As we can see from the story of Martha and Mary in Luke’s gospel, stress is not a modern phenomenon. It is inherent in the human psyche that at times we feel we can’t cope. Life gets too much, we feel isolated and desperate.
Stress of course is relative. One person’s stress is another person’s fun. Perhaps because of the adrenalin rush or the natural need to surpass our limitations, a sportsman or a businesswoman enjoy putting themselves in stressful situations. Others seek an uneventful life and settle for comfort within their known capacities.
Eu-stress is different from di-stress. Creativity rarely flows without a degree of stress. Too much of it, however, stifles the spirit. It is not only a matter of temperament. The inner strength of the psyche ebbs and flows and what we can handle one day seems to overwhelm us the next.
The necessary element, often missing when life gets too fast and furious, is good judgment and self-awareness. “May I know myself so that I may know thee,” was St Augustine’s prayer – a rather stressed out saint and administrator, it seems from his relentless writing. We all need to know when stress is reaching the red zone, when we need to turn to others for support, when we need to stop.

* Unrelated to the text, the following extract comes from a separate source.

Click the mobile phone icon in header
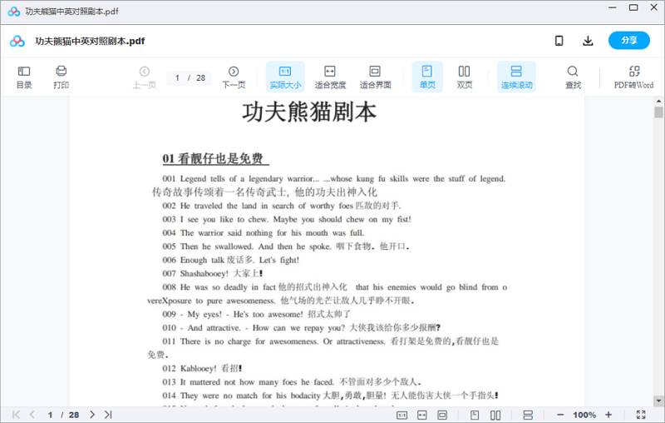click(x=559, y=41)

Where does this self-knowledge and self-control come from? Blood pressure and other measurable indicators can help. Techniques and programs might be useful. But self-knowledge arises from an intuitive level of consciousness. Everyone has it, but not all have opened their access to it. The paradox is that the spontaneous and natural wisdom that allows us to adjust our performance to ever-shifting interior and external forces is the fruit of discipline. So much of modern lifestyle causes bad stress. So little of our cultural or personal habits are disciplined.
As long as we think of meditation primarily as a technique for stress-reduction we get limited results. Deeper and bigger change comes when we understand it is a discipline.